With no regular season to reach their peak performance, this won't be like traditional training camps. While no formal date of when games would resume has been announced, the 24 teams still in the mix could have only a matter of weeks to get their minds and bodies in gear for playoff hockey.
"I think from a physical perspective, we're gonna be training to hit the ground running as best we can," Carlson said. "I think in a normal training camp, they might try to tease you and overwork you in some areas, but when you do get to this time of the year, everything just revolves around making sure that the players feel the best they possibly can on a game night and that will kind of I think bleed into our training camp."
"I've talked to some of the coaches and I'm sure that's what they're planning, is get a lot of the hard work done in the beginning so that we're primed to go when we need to peak," he said. "I think it'll be abbreviated in length, but from a physical perspective, we're really gonna be more focused on on-ice activity versus off-ice, which is probably the biggest difference."
When play does resume, the NHL will divide the league by Eastern and Western Conferences, with 12 teams playing in one hub city and the other 12 playing in another. Chicago, Columbus, Dallas, Edmonton, Las Vegas, Los Angeles, Minneapolis/St. Paul, Pittsburgh, Toronto and Vancouver have all been identified as potential hubs, although players don't yet know in which city they're teams will be stationed. Carlson knows which city he's rooting for.
"I think from an infrastructure standpoint, Vegas would make the most sense," he said. "I know there's a lot more that goes into it than just that."
On a personal level, that means packing up and being removed from their families, potentially for months on end.

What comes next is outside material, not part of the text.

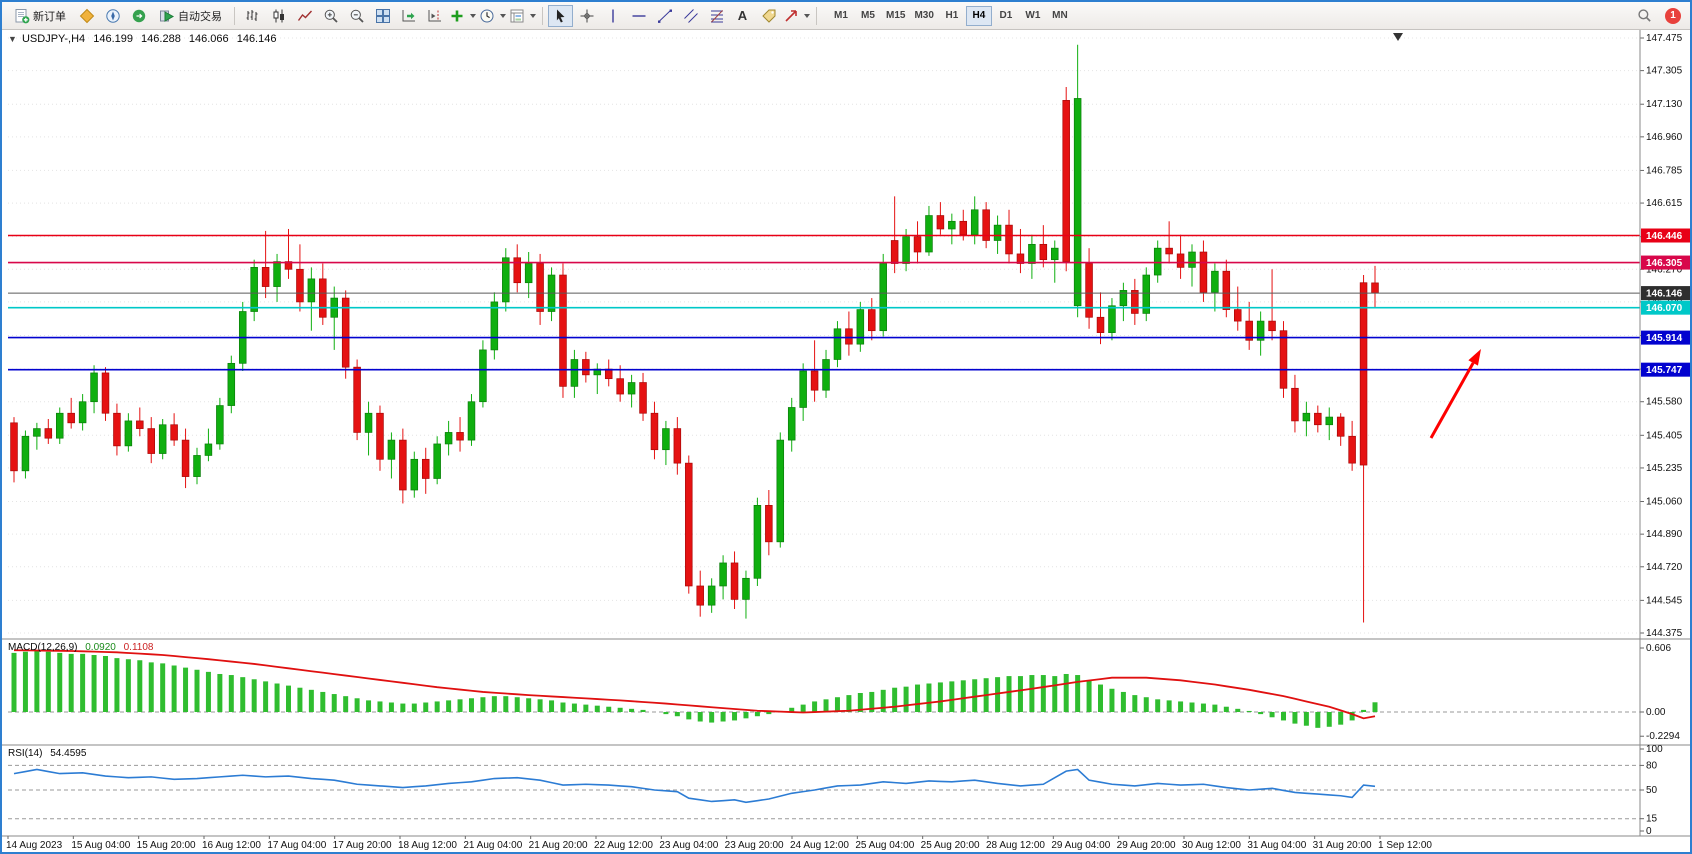  What do you see at coordinates (457, 16) in the screenshot?
I see `indicators-add-icon` at bounding box center [457, 16].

"Yeah, it doesn't really matter. We're gonna be away from everyone no matter where we go," Carlson said, "so a little sunshine definitely wouldn't hurt the soul, I would say. But yeah, just all based on how far things are, we need enough practice rinks, enough hotel space and maybe some space for activities so we aren't sitting in the hotel room for a long period of time, and Vegas seems to make the most sense to me. But there is probably I think four or five right now that are being deeply thought about that all make sense to me."